____ Extrait proposé

J'espère bien que l'ambition affichée par la motion finale de ce congrès nous encouragera tous, gouvernements, partis, opinion, à augmenter cette aide publique au développement.
Désendettement du sud : dans toute l'histoire du traitement de la dette, la France a consenti pour l'instant 10 milliards d'euros d'effacement de dette. Les décisions prises par Lionel Jospin vont doubler cet effort en le portant à 20 milliards d'euros dans le cadre de l'initiative en faveur des pays pauvres très endettés.
Troisième axe : la mobilisation de l'Europe dans le combat contre les inégalités du monde.
La déclaration de politique générale européenne en matière de développement a été adoptée sous présidence française par le dernier conseil des ministres du développement, c'est un premier résultat. Nous allons évidemment continuer.

________
____ Données recueillies

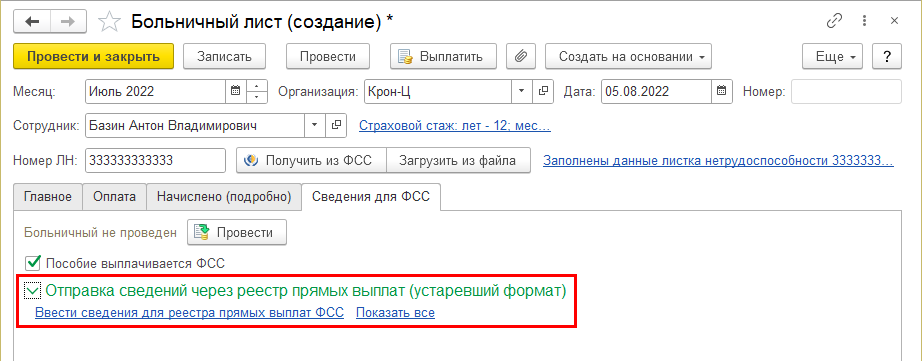Open the Сотрудник record via open icon
Image resolution: width=922 pixels, height=361 pixels.
(x=336, y=125)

________

> [Consigne] Poursuivez l'extrait sur l'aide publique au développement et la dette du Sud en reprenant juste après sa dernière phrase.

> [Voici la réponse]
Je veux dire que cette déclaration pose la nécessité de rendre l'Europe plus efficace dans son aide : réforme de la convention de Lomé, définition d'un cadre commun pour l'ensemble des aides extérieures européennes. Vous connaissez les projets phares DASIS, MEDA qui sont des fonds importants dotés souvent richement mais mal utilisés sous consommés parce que les procédures sont lourdes et longues chez nous comme ailleurs.
On ne peut pas se satisfaire d'une situation dont la volonté était affichée de payer alors que nous ne sommes pas en mesure de financer ces projets de développement.
Il faut amplifier surtout la voix de l'Europe dans les enceintes où se joue l'avenir du monde.
L'Europe et les pays membres pèsent 55 % de l'aide publique au développement. D'évidence, le poids de l'Europe au fonds monétaire ou à la banque mondiale dans le système onusien n'est pas à cette hauteur.
Nous voulons surtout qu'en lieu et place du consensus de Washington qui conjuguait rigueur monétaire et libéralisme, qui n'a pas donné les résultats partout convaincants que nous tenions compte des effets de tel ou tel plan d'ajustement structurel en obligeant à des privatisations ou à des réductions de fonctionnaires, nécessaires sans doute, mais qui à un moment donné dans les démocraties qui sont à peine apprivoisées, vont aboutir à des violences immaîtrisables par des états qui ne sont pas encore construits.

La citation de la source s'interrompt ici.